**Exercise task 1:** In the sentiment analysis notebook, which model did the previous notebook find to be the best?
**Exercise task 2:** Proceed with the sentiment analysis notebook, picking up right after its last line.

### AIDI 1002 - AI Algorithms - Final Project

### Sentiment Analysis

Michael Molnar - Durham College #100806823

## Notebook 4:  Sentiment Analysis of User Text

#### Problem Statement:

How can we use machine learning to automatically extract the sentiment of every review, comment, blog post, or news article that mentions your business or your products?  

This project will create a model that will automatically analyze text and predict its sentiment - negative, neutral, or positive.  This solution will allow a business to automatically parse reviews and comments it receives, sorting them, and allowing for the analyis of how customers feel about the business and brand.  This analysis will allow for a company to determine how feelings towards the company change over time, or after the release of a new product or a shift in direction.  Unhappy customers can be automatically identified and prioritized.  

The proposed solution will be a classification model trained on real product reviews to identify the key words and phrases that most accurately predict the sentiment of a sample of text.

#### Focus of Notebook 4:

In the previous notebook I determined that the best model was a Logistic Regression one.  In this notebook I will create the pipeline to take and process user text to match the data the model has been trained and tested on.  I will then recreate the selected model from the previous notebook and create functions to generate sentiments for text input.  

The final function will take in the text, do all of the processing and generate the sentiment.  It will produce the probabilities for each of the three classes.  Finally, it will make use of the study done at the end of the last notebook to identify the top five words or phrases that most impacted on the model's class prediction.

### Import Necessary Packages

In [2]:
import pandas as pd
import numpy as np
import re
import string
from num2words import num2words
from nltk.corpus import stopwords
from nltk.stem import SnowballStemmer

from sklearn.feature_extraction.text import CountVectorizer
from sklearn.linear_model import LogisticRegression
from sklearn.metrics import accuracy_score

### Prepare for Input Text

In this section I will use all of the text cleaning functions I created in previous notebooks.  All of these will be combined into one function that will transform a user's text into a suitable form to be applied to the Logistic Regression model.

In [3]:
# Function to expand contractions
def decontract(sentence):
    sentence = re.sub(r"won\'t", "will not", sentence)
    sentence = re.sub(r"can\'t", "can not", sentence)

**Supplied entries:**
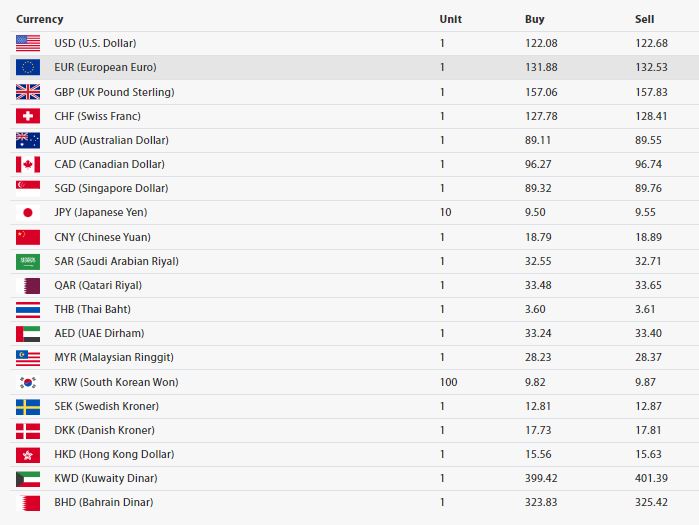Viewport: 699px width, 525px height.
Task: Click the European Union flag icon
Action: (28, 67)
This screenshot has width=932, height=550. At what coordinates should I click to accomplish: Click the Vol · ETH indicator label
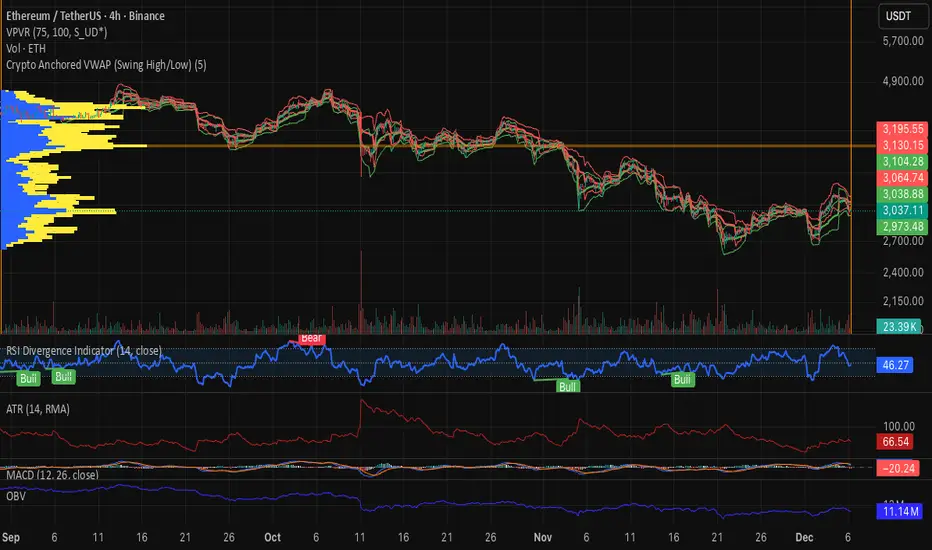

--

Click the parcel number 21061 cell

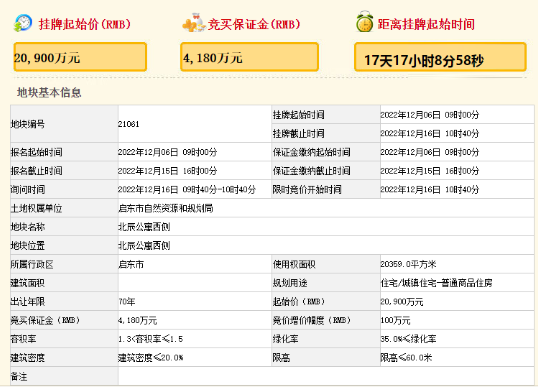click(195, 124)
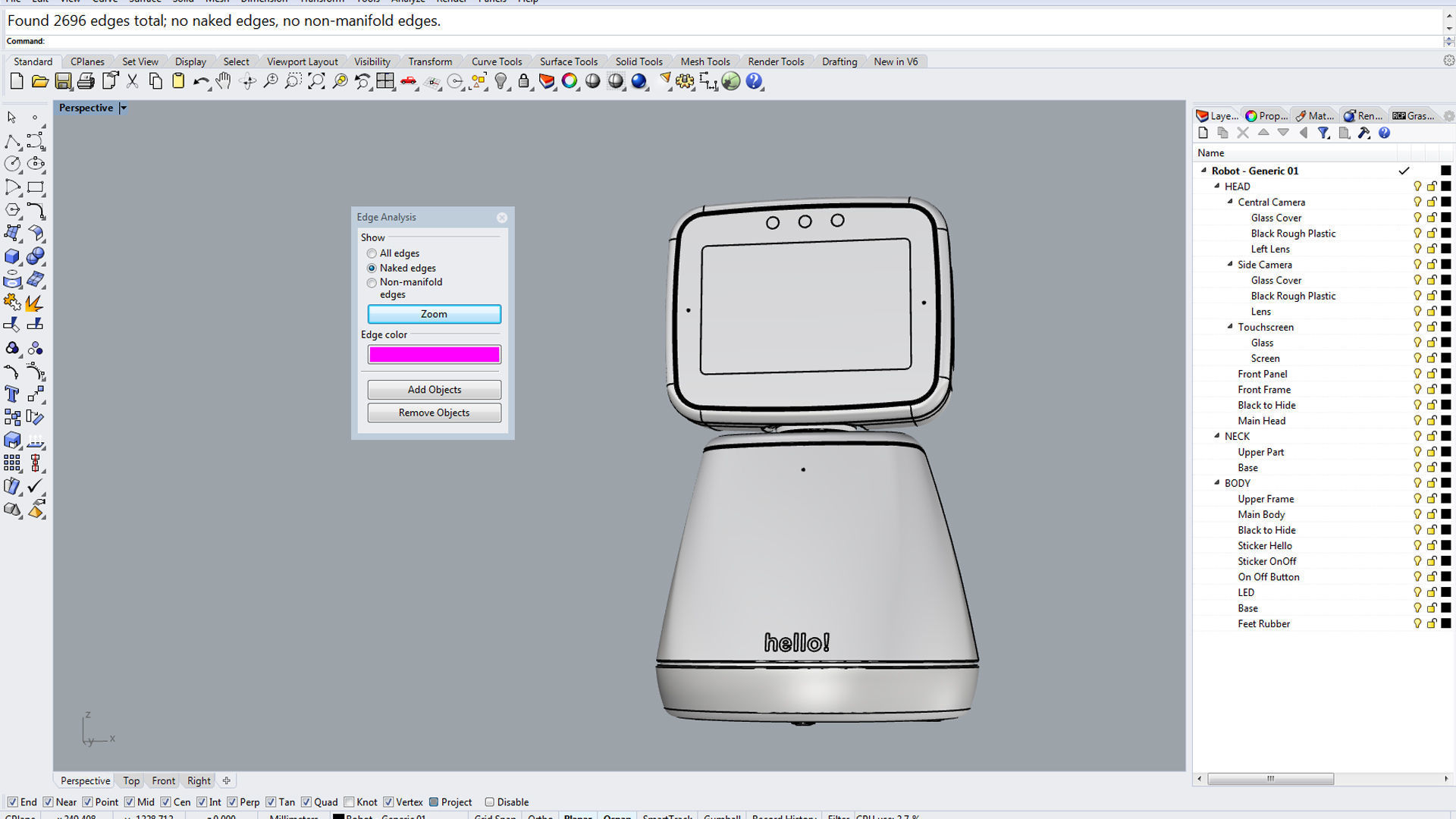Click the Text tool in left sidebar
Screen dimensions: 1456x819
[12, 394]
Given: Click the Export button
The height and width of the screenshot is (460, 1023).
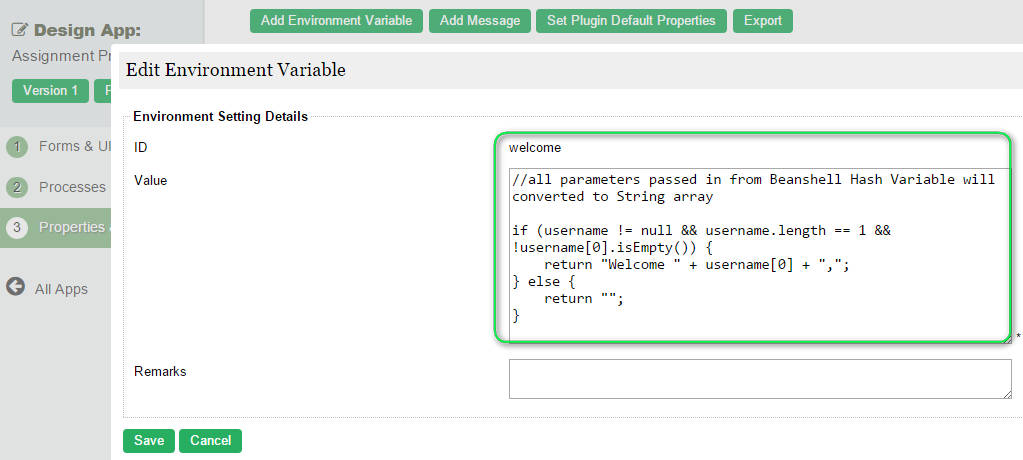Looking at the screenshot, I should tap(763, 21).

**Final answer 1:** A Logistic Regression model.

**Final answer 2:**
    sentence = re.sub(r"n\'t", " not", sentence)
    sentence = re.sub(r"\'re", " are", sentence)
    sentence = re.sub(r"\'s", " is", sentence)
    sentence = re.sub(r"\'d", " would", sentence)
    sentence = re.sub(r"\'ll", " will", sentence)
    sentence = re.sub(r"\'t", " not", sentence)
    sentence = re.sub(r"\'ve", " have", sentence)
    sentence = re.sub(r"\'m", " am", sentence)
    return sentence

In [4]:
# Function to remove linebreaks
def remove_linebreaks(input):
    text = re.compile(r'\n')
    return text.sub(r' ',input)

In [5]:
# Function to remove punctuation
def remove_punctuation(input):
    no_punc = [char for char in input if char not in string.punctuation]
    no_punc = ''.join(no_punc)
    return no_punc

In [6]:
# Function to replace numbers with text
def replace_numbers(text):
    words = []
    for word in text.split():
        if word.isdigit():
            words.append(num2words(word))
        else:
            words.append(word)
    return " ".join(words)

In [7]:
# Generate the list of stopwords
stopwords_list = stopwords.words('english')
stopwords_list.remove('no')
stopwords_list.remove('not')
stopwords_list.remove('very')
stopwords_list.remove('only')

In [8]:
# Function to remove stopwords
def remove_stopwords(input):
    no_stop = [word for word in input.split() if word not in stopwords_list]
    no_stop = ' '.join(no_stop)
    return no_stop

In [9]:
# Function to stem text
def stem_text(input):
    stemmer = SnowballStemmer('english')
    text = input.split()
    words = ""
    for i in text:
        words += (stemmer.stem(i))+' '
    return words 

I now combine all of these processing techniques into one function that will be used on a user's text.  I note again that I remove punctuation twice - before and after converting numbers to strings - to ensure that any dashes that have been added will be removed.

In [11]:
def process_input(input):
    input = decontract(input)
    input = remove_linebreaks(input)
    input = remove_punctuation(input)
    input = input.lower()
    input = replace_numbers(input)
    input = remove_punctuation(input)
    input = remove_stopwords(input)
    input = stem_text(input)
    return input

### Load the Data the Model was Trained and Tested On

In [12]:
X_train = pd.read_csv('clean_training_data.csv')
X_test = pd.read_csv('clean_testing_data.csv')
y_train = pd.read_csv('training_labels.csv')
y_test = pd.read_csv('testing_labels.csv')

In [13]:
# Remove extra column
X_train.drop(columns=['Unnamed: 0'], inplace=True)
X_test.drop(columns=['Unnamed: 0'], inplace=True)
y_train.drop(columns=['Unnamed: 0'], inplace=True)
y_test.drop(columns=['Unnamed: 0'], inplace=True)

In [14]:
# Convert from dataframes to series
X_train = X_train['reviewText']
X_test = X_test['reviewText']
y_train = y_train['label']
y_test = y_test['sentiment']

In [15]:
# Check the shapes
print(X_train.shape)
print(X_test.shape)
print(y_train.shape)
print(y_test.shape)

(77271,)
(24664,)
(77271,)
(24664,)


### Fit the Logestic Regression Model

In [16]:
# As noted, I will use a Count Vectorizer with a combination of unigrams, bigrams, and trigrams
# This combination produced the highest accuracy in the algorithm testing notebook

vectorizer = CountVectorizer(ngram_range=(1,3))

# Vectorization
X_train_cv = vectorizer.fit_transform(X_train)
X_test_cv = vectorizer.transform(X_test)

In [17]:
# Fitting the Logistic Regression classifier and checking the accuracies
lr = LogisticRegression(solver='liblinear', multi_class='ovr')
lr.fit(X_train_cv, y_train) 
lr_train_preds = lr.predict(X_train_cv)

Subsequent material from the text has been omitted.